_Requirements_
Edit the items starting at the line that contains "Given: Click the card list scroll down arrow" and ending at the last item, replacing "card list" with "task list" and leaving everything else unchanged.
::: Extracted information
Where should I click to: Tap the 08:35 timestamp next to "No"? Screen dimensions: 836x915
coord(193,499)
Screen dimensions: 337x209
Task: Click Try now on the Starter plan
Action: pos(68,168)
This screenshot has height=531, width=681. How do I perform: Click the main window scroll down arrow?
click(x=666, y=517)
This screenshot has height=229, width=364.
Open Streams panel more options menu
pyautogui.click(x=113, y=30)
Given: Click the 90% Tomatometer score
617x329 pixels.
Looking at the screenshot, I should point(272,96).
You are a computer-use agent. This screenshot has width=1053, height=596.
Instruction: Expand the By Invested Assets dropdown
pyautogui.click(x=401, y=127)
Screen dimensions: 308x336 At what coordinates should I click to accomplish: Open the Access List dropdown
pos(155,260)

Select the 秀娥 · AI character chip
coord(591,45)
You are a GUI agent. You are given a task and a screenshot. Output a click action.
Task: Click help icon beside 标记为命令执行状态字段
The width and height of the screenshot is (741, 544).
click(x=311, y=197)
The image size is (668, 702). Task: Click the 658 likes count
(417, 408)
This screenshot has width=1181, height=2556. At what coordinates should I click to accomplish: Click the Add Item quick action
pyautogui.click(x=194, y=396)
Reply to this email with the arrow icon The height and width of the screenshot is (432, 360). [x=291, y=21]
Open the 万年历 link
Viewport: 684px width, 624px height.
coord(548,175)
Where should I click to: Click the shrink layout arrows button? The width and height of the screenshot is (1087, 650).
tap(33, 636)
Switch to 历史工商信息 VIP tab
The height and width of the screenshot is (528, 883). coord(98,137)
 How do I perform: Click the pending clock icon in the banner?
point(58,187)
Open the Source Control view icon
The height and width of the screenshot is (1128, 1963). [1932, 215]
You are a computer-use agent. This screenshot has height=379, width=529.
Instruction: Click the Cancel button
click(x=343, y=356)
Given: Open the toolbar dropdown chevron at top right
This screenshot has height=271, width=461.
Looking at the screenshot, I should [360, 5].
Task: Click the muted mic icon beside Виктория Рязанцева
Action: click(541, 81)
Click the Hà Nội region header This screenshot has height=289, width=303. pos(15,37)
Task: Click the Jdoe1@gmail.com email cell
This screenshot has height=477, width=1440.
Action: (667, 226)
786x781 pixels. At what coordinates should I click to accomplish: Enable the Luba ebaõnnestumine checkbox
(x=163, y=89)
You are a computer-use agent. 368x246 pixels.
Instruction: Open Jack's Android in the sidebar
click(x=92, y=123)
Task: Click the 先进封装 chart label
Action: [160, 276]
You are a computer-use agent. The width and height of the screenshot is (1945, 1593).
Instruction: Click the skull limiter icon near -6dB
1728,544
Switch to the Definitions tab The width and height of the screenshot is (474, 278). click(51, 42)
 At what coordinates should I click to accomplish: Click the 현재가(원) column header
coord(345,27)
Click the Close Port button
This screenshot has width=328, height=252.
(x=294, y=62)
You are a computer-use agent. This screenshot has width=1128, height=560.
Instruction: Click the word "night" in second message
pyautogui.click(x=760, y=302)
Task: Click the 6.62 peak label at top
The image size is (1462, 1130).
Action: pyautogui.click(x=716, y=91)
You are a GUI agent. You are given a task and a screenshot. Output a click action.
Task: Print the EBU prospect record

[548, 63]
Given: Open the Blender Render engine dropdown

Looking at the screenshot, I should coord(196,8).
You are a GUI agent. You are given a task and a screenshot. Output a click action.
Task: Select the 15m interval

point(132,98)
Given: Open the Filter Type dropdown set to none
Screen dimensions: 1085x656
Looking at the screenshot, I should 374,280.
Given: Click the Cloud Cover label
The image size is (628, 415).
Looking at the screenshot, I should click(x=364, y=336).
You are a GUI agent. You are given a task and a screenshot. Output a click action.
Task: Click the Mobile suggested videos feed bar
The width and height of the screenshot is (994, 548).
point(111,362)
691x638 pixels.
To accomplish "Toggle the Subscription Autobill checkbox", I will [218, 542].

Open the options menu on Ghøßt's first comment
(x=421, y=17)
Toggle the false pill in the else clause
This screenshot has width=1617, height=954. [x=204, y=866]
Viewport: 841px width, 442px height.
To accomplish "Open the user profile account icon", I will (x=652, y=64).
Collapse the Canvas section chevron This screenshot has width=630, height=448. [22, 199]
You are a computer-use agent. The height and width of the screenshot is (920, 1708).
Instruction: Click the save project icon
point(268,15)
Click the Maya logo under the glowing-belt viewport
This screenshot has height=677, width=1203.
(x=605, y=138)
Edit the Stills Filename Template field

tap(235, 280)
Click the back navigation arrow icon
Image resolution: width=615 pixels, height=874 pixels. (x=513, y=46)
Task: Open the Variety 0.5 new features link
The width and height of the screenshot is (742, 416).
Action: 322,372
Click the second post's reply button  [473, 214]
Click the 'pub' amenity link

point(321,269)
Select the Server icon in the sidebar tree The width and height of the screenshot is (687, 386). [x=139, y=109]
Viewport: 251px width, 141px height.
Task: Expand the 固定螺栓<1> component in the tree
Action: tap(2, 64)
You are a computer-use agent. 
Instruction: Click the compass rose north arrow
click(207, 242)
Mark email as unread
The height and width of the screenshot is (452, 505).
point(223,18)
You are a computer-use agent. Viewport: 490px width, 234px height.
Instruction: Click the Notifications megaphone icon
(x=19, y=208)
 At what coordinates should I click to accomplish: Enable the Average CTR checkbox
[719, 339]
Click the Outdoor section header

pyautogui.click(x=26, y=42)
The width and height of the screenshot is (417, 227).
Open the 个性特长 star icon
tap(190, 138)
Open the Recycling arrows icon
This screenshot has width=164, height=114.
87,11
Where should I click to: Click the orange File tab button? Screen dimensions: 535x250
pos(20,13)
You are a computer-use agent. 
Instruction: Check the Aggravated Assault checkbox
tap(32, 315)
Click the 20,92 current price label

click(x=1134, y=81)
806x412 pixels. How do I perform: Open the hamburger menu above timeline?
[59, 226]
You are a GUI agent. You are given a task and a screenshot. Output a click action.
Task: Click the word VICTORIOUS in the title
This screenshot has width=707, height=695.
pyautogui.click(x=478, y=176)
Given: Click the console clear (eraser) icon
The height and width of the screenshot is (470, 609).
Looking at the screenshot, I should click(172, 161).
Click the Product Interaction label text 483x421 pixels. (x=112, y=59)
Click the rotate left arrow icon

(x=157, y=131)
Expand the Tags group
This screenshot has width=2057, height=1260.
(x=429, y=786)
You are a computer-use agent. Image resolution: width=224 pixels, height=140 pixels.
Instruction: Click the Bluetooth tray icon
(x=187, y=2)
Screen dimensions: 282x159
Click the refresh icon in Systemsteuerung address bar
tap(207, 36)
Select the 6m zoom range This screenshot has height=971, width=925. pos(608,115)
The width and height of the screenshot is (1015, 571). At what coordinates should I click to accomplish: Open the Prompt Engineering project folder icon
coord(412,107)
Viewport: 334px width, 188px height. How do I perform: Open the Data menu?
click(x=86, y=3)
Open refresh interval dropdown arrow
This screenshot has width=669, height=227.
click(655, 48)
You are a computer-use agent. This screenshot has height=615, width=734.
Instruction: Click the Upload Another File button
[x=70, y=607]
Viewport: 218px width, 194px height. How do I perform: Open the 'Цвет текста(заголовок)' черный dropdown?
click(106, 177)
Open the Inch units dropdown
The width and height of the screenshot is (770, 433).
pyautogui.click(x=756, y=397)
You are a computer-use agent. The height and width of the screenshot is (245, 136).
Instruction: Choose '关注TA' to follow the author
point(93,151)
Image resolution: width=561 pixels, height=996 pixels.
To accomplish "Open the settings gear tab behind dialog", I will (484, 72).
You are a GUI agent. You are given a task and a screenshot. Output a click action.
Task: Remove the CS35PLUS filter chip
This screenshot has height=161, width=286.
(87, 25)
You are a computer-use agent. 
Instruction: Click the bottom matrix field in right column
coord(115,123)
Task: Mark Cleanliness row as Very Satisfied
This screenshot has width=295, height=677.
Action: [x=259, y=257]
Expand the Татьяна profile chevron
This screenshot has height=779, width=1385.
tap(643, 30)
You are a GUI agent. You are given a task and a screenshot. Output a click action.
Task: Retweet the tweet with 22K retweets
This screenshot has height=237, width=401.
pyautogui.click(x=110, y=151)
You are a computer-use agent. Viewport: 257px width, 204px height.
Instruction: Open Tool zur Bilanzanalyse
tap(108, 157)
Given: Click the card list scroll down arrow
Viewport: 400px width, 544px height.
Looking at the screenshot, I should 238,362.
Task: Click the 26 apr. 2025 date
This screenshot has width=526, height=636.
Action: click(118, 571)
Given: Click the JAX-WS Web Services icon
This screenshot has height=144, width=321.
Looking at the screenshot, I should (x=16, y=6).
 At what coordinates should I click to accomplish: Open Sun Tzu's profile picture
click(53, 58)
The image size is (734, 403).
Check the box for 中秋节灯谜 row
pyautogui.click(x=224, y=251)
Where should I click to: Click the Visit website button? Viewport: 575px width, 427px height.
::::::
_Written solution_
Given: Click the task list scroll down arrow
Viewport: 400px width, 544px height.
Looking at the screenshot, I should 238,362.
Task: Click the 26 apr. 2025 date
This screenshot has width=526, height=636.
Action: click(118, 571)
Given: Click the JAX-WS Web Services icon
This screenshot has height=144, width=321.
Looking at the screenshot, I should (x=16, y=6).
 At what coordinates should I click to accomplish: Open Sun Tzu's profile picture
click(53, 58)
The image size is (734, 403).
Check the box for 中秋节灯谜 row
pyautogui.click(x=224, y=251)
Where should I click to: Click the Visit website button? Viewport: 575px width, 427px height.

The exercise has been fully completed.